# blue mountain PA conditions?



## adam2433 (Dec 31, 2009)

it rained all day today. i wanted to go too but am gonna just bag it. either gonna be messy slush or super ice.


----------



## mtmgiants (Sep 30, 2008)

thanks for the heads up man, bummer though was looking forward to a day of boarding on a day off from school. Was especially pumped considering they just opened their main park and wanted to take a look at that big air bag thing (just see it not waste my money on it haha)


----------



## Julian443 (Jan 19, 2010)

I was up there yesterday all day, no lines at al, was warm in the day and a little cold at night, practically no ice, a little slush but still had great speed, all the slopes were open, and all the park features were able to be hit, hard to maintain speed between jumps but other than that it was a great day, I know all the rain from the day before and the warm weather scared people off, and I was happy lol


----------



## mtmgiants (Sep 30, 2008)

Yeah I actually took a trip up since I had a free ticket and my friend convinced me to go with him the night before. I thought the conditions were really good just a little slushy like you said.
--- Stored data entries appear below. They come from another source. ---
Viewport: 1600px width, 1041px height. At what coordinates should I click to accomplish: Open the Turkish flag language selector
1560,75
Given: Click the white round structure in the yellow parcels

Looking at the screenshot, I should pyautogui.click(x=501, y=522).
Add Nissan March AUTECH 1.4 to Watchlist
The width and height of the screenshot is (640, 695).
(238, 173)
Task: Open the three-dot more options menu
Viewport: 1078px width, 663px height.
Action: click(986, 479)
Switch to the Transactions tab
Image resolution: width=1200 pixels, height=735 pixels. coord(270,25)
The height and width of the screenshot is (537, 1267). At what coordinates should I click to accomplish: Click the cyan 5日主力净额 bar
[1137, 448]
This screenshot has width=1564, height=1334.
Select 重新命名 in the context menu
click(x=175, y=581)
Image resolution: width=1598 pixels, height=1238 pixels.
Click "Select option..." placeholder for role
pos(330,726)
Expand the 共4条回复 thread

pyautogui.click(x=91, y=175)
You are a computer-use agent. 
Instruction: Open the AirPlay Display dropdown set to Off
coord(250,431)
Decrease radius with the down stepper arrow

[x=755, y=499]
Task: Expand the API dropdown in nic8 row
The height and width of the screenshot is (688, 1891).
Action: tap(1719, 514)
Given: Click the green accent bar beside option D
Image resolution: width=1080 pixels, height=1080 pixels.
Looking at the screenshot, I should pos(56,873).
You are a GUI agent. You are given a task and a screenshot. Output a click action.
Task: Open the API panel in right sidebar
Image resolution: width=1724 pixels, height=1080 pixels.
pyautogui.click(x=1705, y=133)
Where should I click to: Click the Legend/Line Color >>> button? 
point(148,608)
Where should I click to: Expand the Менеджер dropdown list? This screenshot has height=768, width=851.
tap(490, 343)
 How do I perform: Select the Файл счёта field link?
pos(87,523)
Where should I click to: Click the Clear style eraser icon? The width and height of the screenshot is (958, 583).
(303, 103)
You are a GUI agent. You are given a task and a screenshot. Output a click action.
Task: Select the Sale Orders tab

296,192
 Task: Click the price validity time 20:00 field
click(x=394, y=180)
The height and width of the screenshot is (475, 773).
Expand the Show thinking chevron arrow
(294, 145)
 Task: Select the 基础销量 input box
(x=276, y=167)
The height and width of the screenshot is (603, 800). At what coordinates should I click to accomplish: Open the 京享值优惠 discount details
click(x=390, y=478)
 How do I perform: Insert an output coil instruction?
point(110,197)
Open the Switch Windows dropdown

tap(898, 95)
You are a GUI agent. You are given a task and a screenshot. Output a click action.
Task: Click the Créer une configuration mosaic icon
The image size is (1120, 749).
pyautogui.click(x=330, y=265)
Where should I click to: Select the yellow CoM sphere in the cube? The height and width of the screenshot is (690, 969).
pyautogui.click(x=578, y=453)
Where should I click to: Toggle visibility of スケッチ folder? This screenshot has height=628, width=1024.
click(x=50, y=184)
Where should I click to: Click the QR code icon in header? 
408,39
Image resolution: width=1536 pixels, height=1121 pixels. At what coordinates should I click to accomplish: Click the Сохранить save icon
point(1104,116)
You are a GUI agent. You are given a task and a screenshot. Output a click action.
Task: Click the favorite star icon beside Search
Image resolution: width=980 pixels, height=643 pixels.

The quad lift was especially empty which was nice and the park wasn't too crowded but the landings were a little dug out on most features. Funny story while there though, m friend isn't as experienced so we were on the long green all the way to the left if your looking down the mountain and were going decent speed and I got "pulled over" by a ski patrol guy for going too fast and said that if it wasn't for my cooperation and good attitude that he would have given me a ticket. I didn't know they even did that and there were skiiers going just as fast as me but of course he yells at me because I'm a snowboarder


----------